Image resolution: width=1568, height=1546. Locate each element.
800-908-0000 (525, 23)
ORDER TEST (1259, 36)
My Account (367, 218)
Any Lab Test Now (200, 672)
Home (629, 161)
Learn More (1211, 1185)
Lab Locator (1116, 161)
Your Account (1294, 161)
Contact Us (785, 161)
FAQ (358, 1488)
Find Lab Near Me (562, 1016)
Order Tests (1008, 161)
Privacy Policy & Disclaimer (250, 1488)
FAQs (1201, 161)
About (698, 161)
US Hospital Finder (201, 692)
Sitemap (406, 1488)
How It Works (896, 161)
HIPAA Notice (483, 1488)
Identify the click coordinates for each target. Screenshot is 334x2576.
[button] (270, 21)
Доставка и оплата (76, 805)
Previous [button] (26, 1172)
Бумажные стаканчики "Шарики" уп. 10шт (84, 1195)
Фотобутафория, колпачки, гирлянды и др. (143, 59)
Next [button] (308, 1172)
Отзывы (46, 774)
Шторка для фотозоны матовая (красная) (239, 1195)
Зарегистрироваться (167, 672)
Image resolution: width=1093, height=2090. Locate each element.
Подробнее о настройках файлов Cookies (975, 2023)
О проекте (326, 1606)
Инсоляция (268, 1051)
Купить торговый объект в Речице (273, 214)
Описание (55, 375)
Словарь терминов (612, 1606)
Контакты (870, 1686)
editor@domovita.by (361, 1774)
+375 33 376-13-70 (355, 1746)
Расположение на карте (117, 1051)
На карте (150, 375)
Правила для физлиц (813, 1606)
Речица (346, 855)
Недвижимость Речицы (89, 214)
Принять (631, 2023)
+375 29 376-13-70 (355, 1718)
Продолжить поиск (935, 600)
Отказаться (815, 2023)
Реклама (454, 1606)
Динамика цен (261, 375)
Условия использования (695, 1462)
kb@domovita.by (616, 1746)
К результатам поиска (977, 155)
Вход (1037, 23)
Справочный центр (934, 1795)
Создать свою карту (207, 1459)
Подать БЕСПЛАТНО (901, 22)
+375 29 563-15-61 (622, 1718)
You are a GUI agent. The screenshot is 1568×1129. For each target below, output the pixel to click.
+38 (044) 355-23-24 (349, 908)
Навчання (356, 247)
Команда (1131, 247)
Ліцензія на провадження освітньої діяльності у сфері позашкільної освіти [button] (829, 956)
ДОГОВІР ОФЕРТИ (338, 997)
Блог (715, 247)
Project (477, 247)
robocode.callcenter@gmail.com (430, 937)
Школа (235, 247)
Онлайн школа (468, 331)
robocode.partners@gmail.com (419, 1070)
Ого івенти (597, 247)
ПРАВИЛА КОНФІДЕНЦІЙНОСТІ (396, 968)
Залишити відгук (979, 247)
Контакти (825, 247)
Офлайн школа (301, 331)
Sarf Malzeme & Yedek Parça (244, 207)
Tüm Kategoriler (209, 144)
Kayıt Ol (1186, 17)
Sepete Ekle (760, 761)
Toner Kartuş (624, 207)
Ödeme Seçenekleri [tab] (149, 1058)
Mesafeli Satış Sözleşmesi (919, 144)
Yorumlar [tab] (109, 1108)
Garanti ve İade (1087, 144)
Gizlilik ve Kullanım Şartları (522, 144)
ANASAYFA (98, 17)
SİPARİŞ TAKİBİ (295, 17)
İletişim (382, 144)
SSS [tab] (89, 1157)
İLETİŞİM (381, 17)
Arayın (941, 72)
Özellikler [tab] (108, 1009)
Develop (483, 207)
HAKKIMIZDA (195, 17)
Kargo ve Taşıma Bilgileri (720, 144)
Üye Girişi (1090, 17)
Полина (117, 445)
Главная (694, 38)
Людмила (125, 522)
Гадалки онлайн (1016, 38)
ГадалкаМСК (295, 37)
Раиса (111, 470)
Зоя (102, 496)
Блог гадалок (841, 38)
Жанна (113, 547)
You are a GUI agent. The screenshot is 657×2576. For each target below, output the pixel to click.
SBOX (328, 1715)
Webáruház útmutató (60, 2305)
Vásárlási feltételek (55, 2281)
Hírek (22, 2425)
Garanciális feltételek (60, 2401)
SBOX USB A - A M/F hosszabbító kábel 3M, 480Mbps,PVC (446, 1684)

----------

EXERCISE: Format all of the rows above as a JSON list of strings, one string per row, omitting any blank lines.

COMPLETE OUTPUT:
[
  "Image resolution: width=1568, height=1546. Locate each element.",
  "800-908-0000 (525, 23)",
  "ORDER TEST (1259, 36)",
  "My Account (367, 218)",
  "Any Lab Test Now (200, 672)",
  "Home (629, 161)",
  "Learn More (1211, 1185)",
  "Lab Locator (1116, 161)",
  "Your Account (1294, 161)",
  "Contact Us (785, 161)",
  "FAQ (358, 1488)",
  "Find Lab Near Me (562, 1016)",
  "Order Tests (1008, 161)",
  "Privacy Policy & Disclaimer (250, 1488)",
  "FAQs (1201, 161)",
  "About (698, 161)",
  "US Hospital Finder (201, 692)",
  "Sitemap (406, 1488)",
  "How It Works (896, 161)",
  "HIPAA Notice (483, 1488)",
  "Identify the click coordinates for each target. Screenshot is 334x2576.",
  "[button] (270, 21)",
  "Доставка и оплата (76, 805)",
  "Previous [button] (26, 1172)",
  "Бумажные стаканчики \"Шарики\" уп. 10шт (84, 1195)",
  "Фотобутафория, колпачки, гирлянды и др. (143, 59)",
  "Next [button] (308, 1172)",
  "Отзывы (46, 774)",
  "Шторка для фотозоны матовая (красная) (239, 1195)",
  "Зарегистрироваться (167, 672)",
  "Image resolution: width=1093, height=2090. Locate each element.",
  "Подробнее о настройках файлов Cookies (975, 2023)",
  "О проекте (326, 1606)",
  "Инсоляция (268, 1051)",
  "Купить торговый объект в Речице (273, 214)",
  "Описание (55, 375)",
  "Словарь терминов (612, 1606)",
  "Контакты (870, 1686)",
  "editor@domovita.by (361, 1774)",
  "+375 33 376-13-70 (355, 1746)",
  "Расположение на карте (117, 1051)",
  "На карте (150, 375)",
  "Правила для физлиц (813, 1606)",
  "Речица (346, 855)",
  "Недвижимость Речицы (89, 214)",
  "Принять (631, 2023)",
  "+375 29 376-13-70 (355, 1718)",
  "Продолжить поиск (935, 600)",
  "Отказаться (815, 2023)",
  "Реклама (454, 1606)",
  "Динамика цен (261, 375)",
  "Условия использования (695, 1462)",
  "kb@domovita.by (616, 1746)",
  "К результатам поиска (977, 155)",
  "Вход (1037, 23)",
  "Справочный центр (934, 1795)",
  "Создать свою карту (207, 1459)",
  "Подать БЕСПЛАТНО (901, 22)",
  "+375 29 563-15-61 (622, 1718)",
  "You are a GUI agent. The screenshot is 1568×1129. For each target below, output the pixel to click.",
  "+38 (044) 355-23-24 (349, 908)",
  "Навчання (356, 247)",
  "Команда (1131, 247)",
  "Ліцензія на провадження освітньої діяльності у сфері позашкільної освіти [button] (829, 956)",
  "ДОГОВІР ОФЕРТИ (338, 997)",
  "Блог (715, 247)",
  "Project (477, 247)",
  "robocode.callcenter@gmail.com (430, 937)",
  "Школа (235, 247)",
  "Онлайн школа (468, 331)",
  "robocode.partners@gmail.com (419, 1070)",
  "Ого івенти (597, 247)",
  "ПРАВИЛА КОНФІДЕНЦІЙНОСТІ (396, 968)",
  "Залишити відгук (979, 247)",
  "Контакти (825, 247)",
  "Офлайн школа (301, 331)",
  "Sarf Malzeme & Yedek Parça (244, 207)",
  "Tüm Kategoriler (209, 144)",
  "Kayıt Ol (1186, 17)",
  "Sepete Ekle (760, 761)",
  "Toner Kartuş (624, 207)",
  "Ödeme Seçenekleri [tab] (149, 1058)",
  "Mesafeli Satış Sözleşmesi (919, 144)",
  "Yorumlar [tab] (109, 1108)",
  "Garanti ve İade (1087, 144)",
  "Gizlilik ve Kullanım Şartları (522, 144)",
  "ANASAYFA (98, 17)",
  "SİPARİŞ TAKİBİ (295, 17)",
  "İletişim (382, 144)",
  "SSS [tab] (89, 1157)",
  "İLETİŞİM (381, 17)",
  "Arayın (941, 72)",
  "Özellikler [tab] (108, 1009)",
  "Develop (483, 207)",
  "HAKKIMIZDA (195, 17)",
  "Kargo ve Taşıma Bilgileri (720, 144)",
  "Üye Girişi (1090, 17)",
  "Полина (117, 445)",
  "Главная (694, 38)",
  "Людмила (125, 522)",
  "Гадалки онлайн (1016, 38)",
  "ГадалкаМСК (295, 37)",
  "Раиса (111, 470)",
  "Зоя (102, 496)",
  "Блог гадалок (841, 38)",
  "Жанна (113, 547)",
  "You are a GUI agent. The screenshot is 657×2576. For each target below, output the pixel to click.",
  "SBOX (328, 1715)",
  "Webáruház útmutató (60, 2305)",
  "Vásárlási feltételek (55, 2281)",
  "Hírek (22, 2425)",
  "Garanciális feltételek (60, 2401)",
  "SBOX USB A - A M/F hosszabbító kábel 3M, 480Mbps,PVC (446, 1684)"
]